Thursday, January 22, 2009

Wait and perform

Spent time reading about hardware performance counters while waiting for builds and test runs. Realised that I had built the RTS with -fvia-c before, so there are still a couple of NCG things to fix before we can do a full stage2 -fasm build.

The RTS code uses a machine op MO_WriteBarrier that compiles to a nop on i386, but uses the LWSYNC instruction on PPC. I still have to read about that and work out what to do for sparc.

Also spent some time fighting a configure problem. The configure script can detect whether the assembler supports the -x flag, that tells it whether to export local symbol names. The configure script looks at the ld in the current path, but ghc calls gcc to do the assembly. That gcc will use whatever ld /it/ was configured with, and on mavericks the Solaris linker doesn't support -x. (epic sigh). In the same vein, the Solaris assembler doesn't support the .space directive. Fixed that and my builds are running again.

Started of a full run of the testsuite with the stage1 compiler + via-c rts, but that'll take all day and all night. num012 is failing with 16 bit integer arithmetic, but that's probably no big deal.
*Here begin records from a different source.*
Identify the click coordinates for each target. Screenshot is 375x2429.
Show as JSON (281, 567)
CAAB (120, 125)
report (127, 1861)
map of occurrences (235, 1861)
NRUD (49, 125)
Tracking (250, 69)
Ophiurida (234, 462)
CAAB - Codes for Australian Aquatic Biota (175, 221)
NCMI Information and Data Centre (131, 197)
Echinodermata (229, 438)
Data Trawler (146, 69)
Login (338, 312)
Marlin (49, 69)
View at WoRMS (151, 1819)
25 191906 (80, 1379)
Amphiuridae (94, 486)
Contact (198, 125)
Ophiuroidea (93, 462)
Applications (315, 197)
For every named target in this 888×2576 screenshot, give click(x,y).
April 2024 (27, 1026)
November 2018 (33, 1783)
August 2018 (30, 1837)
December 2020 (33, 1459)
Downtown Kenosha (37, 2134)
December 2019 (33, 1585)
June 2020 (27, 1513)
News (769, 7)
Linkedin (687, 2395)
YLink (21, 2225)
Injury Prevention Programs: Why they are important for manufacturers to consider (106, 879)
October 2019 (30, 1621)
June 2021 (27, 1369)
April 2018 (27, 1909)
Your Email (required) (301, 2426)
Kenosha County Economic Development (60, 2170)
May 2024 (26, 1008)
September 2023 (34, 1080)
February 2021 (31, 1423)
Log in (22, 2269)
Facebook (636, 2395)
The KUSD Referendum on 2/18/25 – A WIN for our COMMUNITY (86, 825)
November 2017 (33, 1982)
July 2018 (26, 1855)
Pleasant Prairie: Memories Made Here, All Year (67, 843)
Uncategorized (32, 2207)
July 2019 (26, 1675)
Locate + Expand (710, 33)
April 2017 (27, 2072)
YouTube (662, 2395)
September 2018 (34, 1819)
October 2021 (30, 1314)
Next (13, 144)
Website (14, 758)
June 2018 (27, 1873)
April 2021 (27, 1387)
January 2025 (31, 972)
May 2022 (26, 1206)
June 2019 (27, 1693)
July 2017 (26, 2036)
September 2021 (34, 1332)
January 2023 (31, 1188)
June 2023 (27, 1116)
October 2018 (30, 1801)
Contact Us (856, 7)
The hardware performance counters on the T2 are exercised with the cputrack util, which I spent some time learning about. You can get counts of instrs executed, branches taken, cache misses etc. There are lots of measurements available, but you can only collect two at a time - because there are only two PICs (performance instrumentation counters) on the T2.

For example:

cputrack -t -T 10 -c Instr_cnt,DC_miss ./boyer 200
time lwp event %tick pic0 pic1
3.409 1 exit 3954145530 1730642411 32277574

cputrack -t -T 10 -c Instr_ld,Instr_st ./boyer 200

time lwp event %tick pic0 pic1
3.413 1 exit 3957292767 286778987 219450322

cputrack -t -T 10 -c Br_completed,Br_taken ./boyer 200
time lwp event %tick pic0 pic1
3.411 1 exit 3952535075 281792355 190004907

So, it looks like we're getting about 2.3 clocks per instruction (cpi). About 30% of instructions executed are loads or stores. If those load/stores account for L1 data cache misses then about 6% of them miss. That might be wrong though - I'll have to work out whether the info tables are stored in the data or instr cache. In any event, about 30% of all instructions are loads or stores , and another 16% are branches of which 67% are taken.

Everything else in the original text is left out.